In another inpatient medical center, Timmons et al Reference Timmons, Townsend and McKenzie8 reported a method for monitoring prescribing patterns by generating indication lists for selected broad-spectrum antibiotics. Indication matching was determined by ensuring the chart-documented diagnosis mirrored the indication in the order. The matching rate was 74%–80%. Notably, prescribers chose “other” for 41% of orders, but in most cases the true indication was not available on the prepopulated indication list. Timmons et al attempted to characterize clinical appropriateness of prescribing as well, and they reported that 13.6% of antibiotic orders were inappropriate. This study sheds light on the scope of potential opportunities to assess clinical appropriateness with validated indication fields.

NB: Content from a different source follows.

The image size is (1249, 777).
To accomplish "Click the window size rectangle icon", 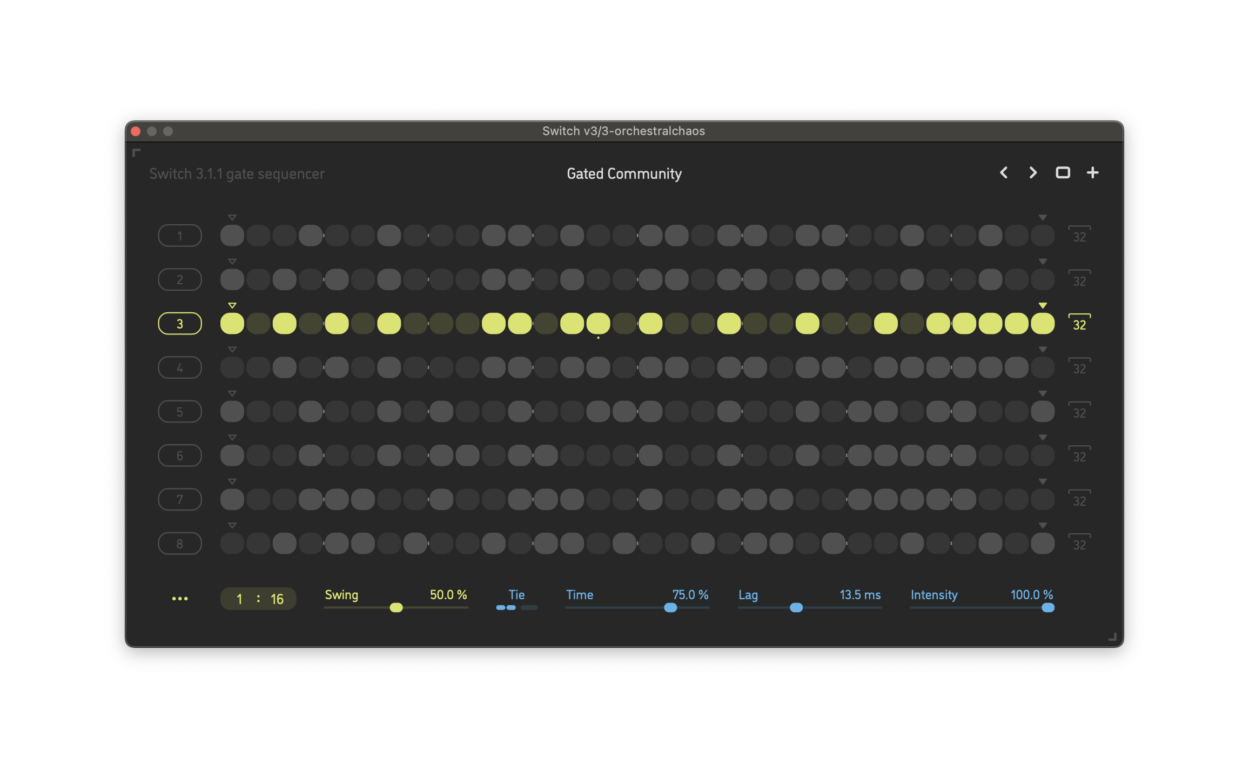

A recent study by van den Broek et al Reference van den Broek, Beishuizen and Haak9 focused on respiratory tract infection and UTIs in 3 hospitals in the Netherlands. Similar to our study, prescription indications and chart notes were manually screened, and accuracy ranged from 78.2% to 96.7%.

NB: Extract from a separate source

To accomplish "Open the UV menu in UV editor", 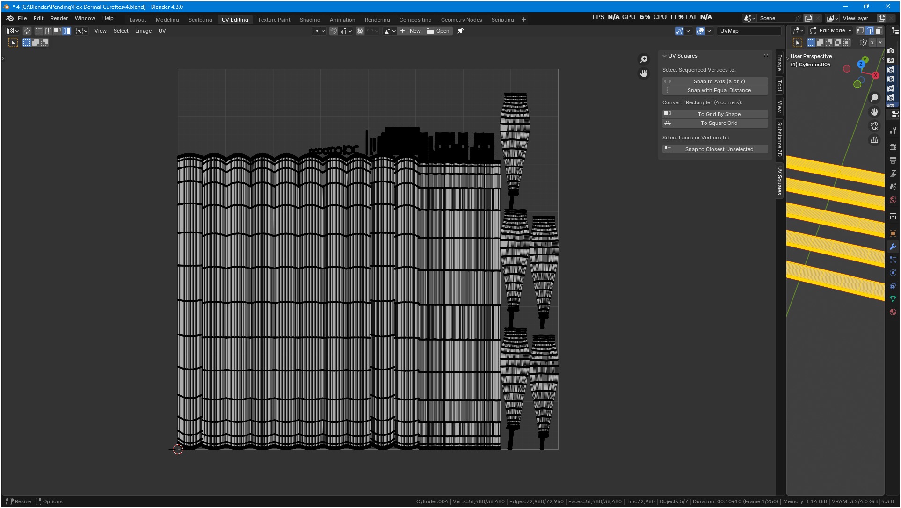I will 162,31.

Through our EHR, we can query specific indication fields used and key elements of the prescription including dose, duration, prescriber, clinic, and other information. These data, when combined with our now-validated indication fields can facilitate benchmarking of outpatient antibiotic use and can serve as a foundation from which to investigate opportunities to improve care. Stratifying these data by prescriber and/or department can shed light on prescribing practices amenable to systematic intervention or provider comparisons. Some system-oriented solutions may include generating indication-based order sets, review and modification of specialty-specific preference lists, modification of order defaults, and implementation of clinical decision support. More targeted antibiotic stewardship interventions may include educational efforts to address inappropriate prescribing patterns for specific prescribers or indications.
Generalizability across institutions is a limitation of this single-center study; additional data are needed from other outpatient centers. Additionally, appropriate use of the indication fields may change over time, which may warrant routine monitoring of this tool. Notably, not all outpatient antibiotic orders have an associated note. Although we did not encounter this within our study, scenarios in which providers enter orders without EHR documentation may occur.
In this retrospective quality assurance project, outpatient prescribers appropriately utilized the mandatory indication function in the CPOE. This project, along with the aforementioned studies, support the importance of a required indication field because it can inform quality care. The indication field offers a method to standardize and support reliable and efficient assessments of antibiotic use. This method provides institutions the opportunity to identify inappropriate antibiotic use and to prompt changes in prescribing practice. Other outpatient centers are encouraged to implement mandatory indication fields for antibiotic orders.
This study was conducted as part of our routine work.
Conflicts of interest
All authors have nothing to disclose.